What is being asked: Until you reach the line containing "Task: Expand the", reproduce each line of the listing exactly, please, and include that line as well.

--- Data to use Enclosed Below ---

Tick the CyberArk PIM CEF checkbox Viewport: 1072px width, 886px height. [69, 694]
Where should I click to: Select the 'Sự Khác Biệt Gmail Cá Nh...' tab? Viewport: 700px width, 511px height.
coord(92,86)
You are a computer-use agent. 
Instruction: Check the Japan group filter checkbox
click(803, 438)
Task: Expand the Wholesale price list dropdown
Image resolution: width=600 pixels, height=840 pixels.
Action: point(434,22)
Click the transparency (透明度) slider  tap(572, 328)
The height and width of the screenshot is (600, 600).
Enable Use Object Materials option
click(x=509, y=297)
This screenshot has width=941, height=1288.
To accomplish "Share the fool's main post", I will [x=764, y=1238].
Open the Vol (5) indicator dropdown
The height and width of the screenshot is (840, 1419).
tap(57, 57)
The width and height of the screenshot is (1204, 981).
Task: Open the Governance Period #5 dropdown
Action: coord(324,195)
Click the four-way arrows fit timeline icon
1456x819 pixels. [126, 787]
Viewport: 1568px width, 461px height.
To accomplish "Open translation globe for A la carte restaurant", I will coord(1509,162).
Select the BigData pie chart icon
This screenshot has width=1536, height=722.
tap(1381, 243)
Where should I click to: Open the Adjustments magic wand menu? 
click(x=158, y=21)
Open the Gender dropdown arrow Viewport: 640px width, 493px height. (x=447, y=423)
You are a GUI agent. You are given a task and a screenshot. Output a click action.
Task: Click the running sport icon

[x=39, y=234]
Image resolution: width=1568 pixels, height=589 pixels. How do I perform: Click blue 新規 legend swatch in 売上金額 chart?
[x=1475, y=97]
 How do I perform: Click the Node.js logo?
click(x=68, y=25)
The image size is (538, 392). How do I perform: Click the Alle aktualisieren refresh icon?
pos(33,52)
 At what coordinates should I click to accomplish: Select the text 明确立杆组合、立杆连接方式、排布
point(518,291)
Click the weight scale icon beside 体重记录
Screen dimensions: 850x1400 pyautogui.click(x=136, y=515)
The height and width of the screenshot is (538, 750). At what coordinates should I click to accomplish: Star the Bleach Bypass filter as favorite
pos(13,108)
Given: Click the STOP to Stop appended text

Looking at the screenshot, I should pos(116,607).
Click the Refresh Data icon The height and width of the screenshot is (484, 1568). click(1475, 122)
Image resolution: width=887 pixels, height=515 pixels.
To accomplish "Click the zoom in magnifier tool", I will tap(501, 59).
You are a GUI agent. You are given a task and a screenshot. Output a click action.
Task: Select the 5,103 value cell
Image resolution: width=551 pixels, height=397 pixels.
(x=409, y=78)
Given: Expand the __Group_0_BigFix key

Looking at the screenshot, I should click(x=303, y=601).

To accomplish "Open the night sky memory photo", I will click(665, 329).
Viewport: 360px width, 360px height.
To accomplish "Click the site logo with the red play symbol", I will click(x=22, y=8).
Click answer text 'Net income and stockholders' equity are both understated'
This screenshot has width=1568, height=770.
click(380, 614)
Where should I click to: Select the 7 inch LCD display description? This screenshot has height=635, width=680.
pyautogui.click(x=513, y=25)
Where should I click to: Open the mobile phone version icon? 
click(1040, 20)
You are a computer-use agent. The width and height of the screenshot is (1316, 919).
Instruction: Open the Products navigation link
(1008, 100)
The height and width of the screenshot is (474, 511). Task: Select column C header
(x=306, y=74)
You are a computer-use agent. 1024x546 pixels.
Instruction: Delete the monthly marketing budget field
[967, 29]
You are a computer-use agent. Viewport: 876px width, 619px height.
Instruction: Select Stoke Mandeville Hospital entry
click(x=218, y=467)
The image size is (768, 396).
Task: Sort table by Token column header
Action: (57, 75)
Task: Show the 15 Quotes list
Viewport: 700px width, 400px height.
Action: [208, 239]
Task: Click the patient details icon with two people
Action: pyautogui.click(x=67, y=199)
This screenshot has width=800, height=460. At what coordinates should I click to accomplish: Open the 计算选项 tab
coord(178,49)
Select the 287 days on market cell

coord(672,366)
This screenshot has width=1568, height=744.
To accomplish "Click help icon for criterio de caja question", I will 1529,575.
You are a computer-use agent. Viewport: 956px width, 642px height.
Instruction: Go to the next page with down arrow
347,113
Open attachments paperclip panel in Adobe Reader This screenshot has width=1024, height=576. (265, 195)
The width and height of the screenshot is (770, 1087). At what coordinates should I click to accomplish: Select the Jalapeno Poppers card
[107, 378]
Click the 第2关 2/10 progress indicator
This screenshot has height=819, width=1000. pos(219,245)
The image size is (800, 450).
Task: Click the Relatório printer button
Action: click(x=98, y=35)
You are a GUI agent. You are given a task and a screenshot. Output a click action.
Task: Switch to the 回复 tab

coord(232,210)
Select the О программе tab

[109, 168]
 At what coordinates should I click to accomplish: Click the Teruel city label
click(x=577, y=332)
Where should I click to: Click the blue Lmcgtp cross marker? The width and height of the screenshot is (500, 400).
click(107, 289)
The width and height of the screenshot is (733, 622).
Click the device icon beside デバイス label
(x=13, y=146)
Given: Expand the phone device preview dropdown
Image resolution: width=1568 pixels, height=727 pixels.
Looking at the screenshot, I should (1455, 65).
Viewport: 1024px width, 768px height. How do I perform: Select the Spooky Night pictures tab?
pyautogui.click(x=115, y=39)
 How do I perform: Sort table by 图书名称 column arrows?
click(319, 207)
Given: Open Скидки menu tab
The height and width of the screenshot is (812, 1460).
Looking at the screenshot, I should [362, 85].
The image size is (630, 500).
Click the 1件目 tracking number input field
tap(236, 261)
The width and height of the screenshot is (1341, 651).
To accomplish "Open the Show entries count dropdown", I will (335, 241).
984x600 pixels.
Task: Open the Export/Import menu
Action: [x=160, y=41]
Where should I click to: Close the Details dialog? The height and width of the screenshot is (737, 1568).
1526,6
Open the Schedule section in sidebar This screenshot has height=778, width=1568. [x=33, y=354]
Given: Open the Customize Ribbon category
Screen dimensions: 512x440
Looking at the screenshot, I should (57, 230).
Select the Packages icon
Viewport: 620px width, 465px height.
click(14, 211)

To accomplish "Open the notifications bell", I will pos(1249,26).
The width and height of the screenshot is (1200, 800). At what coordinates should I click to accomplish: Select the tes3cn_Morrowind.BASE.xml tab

--- End of Enclosed Data to use ---

Result of the exercise:
Tick the CyberArk PIM CEF checkbox Viewport: 1072px width, 886px height. [69, 694]
Where should I click to: Select the 'Sự Khác Biệt Gmail Cá Nh...' tab? Viewport: 700px width, 511px height.
coord(92,86)
You are a computer-use agent. 
Instruction: Check the Japan group filter checkbox
click(803, 438)
Task: Expand the Wholesale price list dropdown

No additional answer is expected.